ALTHOUGH THE TALE OF "The Little Prince" is sweet enough to cause a toothache, it contains one sly anecdote about a king who claims he can command the sun and planets. Asked to produce a sunset, he readily agrees. Just wait until dusk, he says, and you'll see how eagerly the sun obeys me.

Just as it's easy to ask the sun to do what it already does and count it an achievement, so it is with public schools. But the idea behind the No Child Left Behind Act was to force public education to improve, not to change the standards by which it is measured so that it merely looks as if it's improving.

Several states, including California, are discussing lowering standards so more schools will pass muster under the federal law. Students would be defined as "proficient" in their studies, as the law requires, even if their skills were marginal. And everyone would count this as a command performance in education, even though the students, just like the sun, won't have changed.

Admittedly, the clumsy tomfoolery written into the No Child Left Behind Act grows more obvious every year. This is especially true of the provision that requires states to bring a certain number of students to proficiency, but leaves it up to the states to define "proficient." Thus the higher a state's standards, the more of its schools "fail."

California is among the states with higher standards. A bill by Assemblywoman Loni Hancock (D-Berkeley) would change that by defining "proficient" as passing the high school exit exam in the student's sophomore year. It would create a domino effect as well; at any grade level, students would be considered proficient if they were on track to pass the test.

That's hardly an accomplishment, considering the test is given in the 10th grade and measures eighth-grade math skills. What's more, a passing score is 55% in math and 60% in English -- usually a failing grade. So a fourth-grader is a year behind in math? No problem. Even if the student falls behind another whole year by the 10th grade, he or she would still be on track to pass the "proficiency" test.

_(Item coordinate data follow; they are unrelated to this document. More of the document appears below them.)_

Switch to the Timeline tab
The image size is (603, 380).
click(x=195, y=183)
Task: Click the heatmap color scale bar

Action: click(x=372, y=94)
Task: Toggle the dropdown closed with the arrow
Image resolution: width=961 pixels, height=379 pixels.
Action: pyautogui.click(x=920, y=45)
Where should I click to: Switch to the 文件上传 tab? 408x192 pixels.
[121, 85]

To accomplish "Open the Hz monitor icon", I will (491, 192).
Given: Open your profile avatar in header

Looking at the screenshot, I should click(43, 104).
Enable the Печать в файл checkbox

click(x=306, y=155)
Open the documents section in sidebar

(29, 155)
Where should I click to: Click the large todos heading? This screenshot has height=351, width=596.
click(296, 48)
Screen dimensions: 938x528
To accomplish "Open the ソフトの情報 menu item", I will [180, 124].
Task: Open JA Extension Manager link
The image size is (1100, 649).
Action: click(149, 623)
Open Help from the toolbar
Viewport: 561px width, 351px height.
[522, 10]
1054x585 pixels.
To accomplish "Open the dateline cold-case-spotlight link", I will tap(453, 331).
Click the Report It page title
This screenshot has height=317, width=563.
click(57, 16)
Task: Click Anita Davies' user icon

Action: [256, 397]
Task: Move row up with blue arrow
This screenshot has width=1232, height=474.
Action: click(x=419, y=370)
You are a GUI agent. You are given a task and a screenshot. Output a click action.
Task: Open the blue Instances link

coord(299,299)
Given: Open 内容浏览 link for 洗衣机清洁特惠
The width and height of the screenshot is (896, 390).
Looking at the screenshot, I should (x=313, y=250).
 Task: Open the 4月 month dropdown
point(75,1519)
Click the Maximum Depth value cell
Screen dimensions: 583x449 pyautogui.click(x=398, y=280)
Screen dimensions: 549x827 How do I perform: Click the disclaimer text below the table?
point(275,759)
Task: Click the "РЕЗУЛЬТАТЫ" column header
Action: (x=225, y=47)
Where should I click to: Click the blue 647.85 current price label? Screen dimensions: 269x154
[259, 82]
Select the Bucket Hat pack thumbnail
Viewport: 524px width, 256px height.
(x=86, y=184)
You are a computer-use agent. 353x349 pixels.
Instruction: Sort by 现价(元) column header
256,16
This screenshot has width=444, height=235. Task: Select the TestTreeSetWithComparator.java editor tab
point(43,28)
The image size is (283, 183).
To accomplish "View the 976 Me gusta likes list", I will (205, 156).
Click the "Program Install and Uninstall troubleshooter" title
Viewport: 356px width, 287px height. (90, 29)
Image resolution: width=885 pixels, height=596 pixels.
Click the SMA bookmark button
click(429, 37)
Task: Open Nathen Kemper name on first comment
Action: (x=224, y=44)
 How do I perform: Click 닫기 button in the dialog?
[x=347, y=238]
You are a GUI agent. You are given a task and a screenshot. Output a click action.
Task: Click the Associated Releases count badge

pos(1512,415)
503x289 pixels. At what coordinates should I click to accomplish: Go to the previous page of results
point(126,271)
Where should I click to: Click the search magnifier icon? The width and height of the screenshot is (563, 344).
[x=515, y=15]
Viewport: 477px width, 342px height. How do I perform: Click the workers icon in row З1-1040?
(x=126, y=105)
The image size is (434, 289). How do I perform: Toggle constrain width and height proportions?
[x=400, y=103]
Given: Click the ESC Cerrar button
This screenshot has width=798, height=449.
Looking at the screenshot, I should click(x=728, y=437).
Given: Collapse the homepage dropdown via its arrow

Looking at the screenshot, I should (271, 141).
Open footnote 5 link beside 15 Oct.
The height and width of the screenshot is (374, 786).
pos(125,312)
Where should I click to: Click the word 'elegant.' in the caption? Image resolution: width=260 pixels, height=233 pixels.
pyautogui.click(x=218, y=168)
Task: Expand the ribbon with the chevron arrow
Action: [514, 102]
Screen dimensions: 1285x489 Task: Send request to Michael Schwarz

Low academic standards don't just make a mockery of the federal law; they also have the practical effect of removing incentives to try harder. Once children reach this inadequate bar, the pressure would be off.

Hancock makes a good point about the federal law unfairly burdening schools that have high standards. But state schools Supt. Jack O'Connell is negotiating with the federal government for a better solution: measuring schools' success by how much their students improve each year, not whether they can be defined as "proficient."

That's wiser than pretending, like the king, that the state has accomplished something when it hasn't.